Jules had heard that some men told the women they were going to marry of their lapses, and he had been greatly amused. It never occurred to him that he ought to reveal the dark passages in his life to Blanche; these would simply shock her, give her wrong ideas about him, perhaps make her suspicious and jealous after marriage. His sins he had always regarded as follies of youth: they did not in any way affect his character or his honor as a gentleman. Now, however, he was looking back on himself, not from the point of view of the man of the world, but of a good woman.
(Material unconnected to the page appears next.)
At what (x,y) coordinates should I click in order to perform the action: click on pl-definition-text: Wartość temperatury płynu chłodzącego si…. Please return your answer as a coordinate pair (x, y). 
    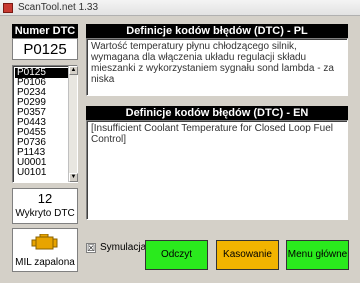
    Looking at the image, I should click on (217, 67).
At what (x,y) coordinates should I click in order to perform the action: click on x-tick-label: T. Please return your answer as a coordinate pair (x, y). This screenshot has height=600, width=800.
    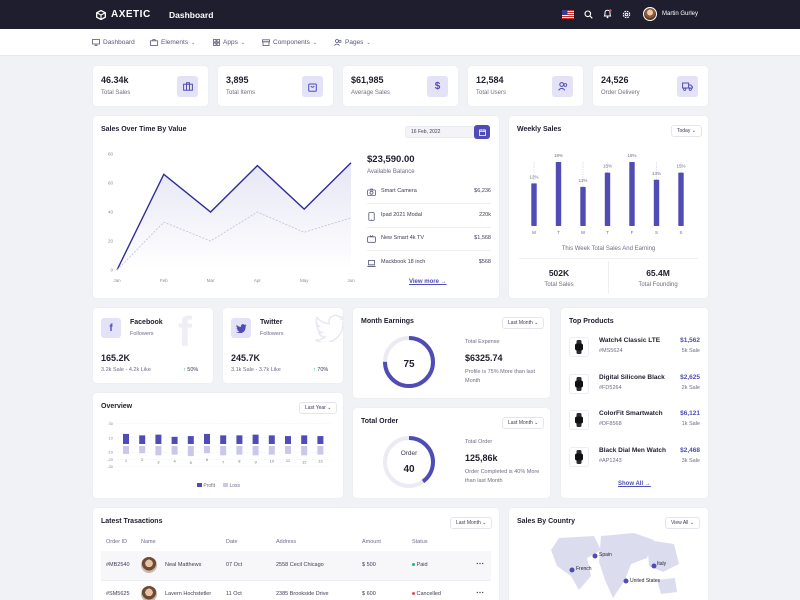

That night, on leaving Blanche at the theatre, instead of roaming in the _Boulevards_, or reading the papers in the _cafés_, as he had of late been doing till half-past ten, he took a _fiacre_ to the Madeleine, where he spent one of the most disagreeable hours of his life. Vespers were being sung, and the church was nearly full; he sought an obscure corner, knelt there before a picture of Christ carrying the Cross of Calvary, repeated an "Our Father," and a "Hail Mary," which came back to him like an echo of his mother's voice, and then gave himself up to the task of examining his conscience.